De Villepin : cent jours ! Suffisant, en effet...

Mis en ligne le 20 septembre 2005 Convergences Politique

Ah, la belle victoire du monde du travail et de la gauche que le succès du Non au référendum ! Aussitôt l’épisode électoral achevé et le nouveau gouvernement de Villepin constitué, l’offensive anti-ouvrière reprenait de plus belle. Et dès juin, de Villepin annonçait les mesures « pour l’emploi » (c’est-à-dire pour les employeurs et contre les employés) qu’il allait instaurer par ordonnances cet été.
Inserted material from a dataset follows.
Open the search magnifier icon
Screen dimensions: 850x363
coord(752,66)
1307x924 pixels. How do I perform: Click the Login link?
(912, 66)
Les mauvais coups de l’été

Le coup le plus rude est la création du Contrat nouvel embauche (CNE). C’est un contrat à durée indéterminée, paraît-il, mais qui peut être interrompu à tout moment par l’employeur dans les deux premières années. Celui-ci n’a pas alors à motiver le licenciement, juste à verser une indemnité de précarité. Et celle-ci est inférieure à celle prévue en cas de fin de CDD. Après la rupture du CNE, un patron peut reprendre un autre salarié au même poste immédiatement, et même reprendre le même salarié s’il daigne attendre 3 mois. Autrement dit, rompre un CNE est plus aisé encore que de congédier un CDD ou un intérimaire en fin de contrat. C’est vraiment le contrat super-précaire. Enfin, si initialement de Villepin annonçait que le CNE ne concernerait que les entreprises de moins de 10 salariés, il touche finalement celles employant moins de 20 salariés.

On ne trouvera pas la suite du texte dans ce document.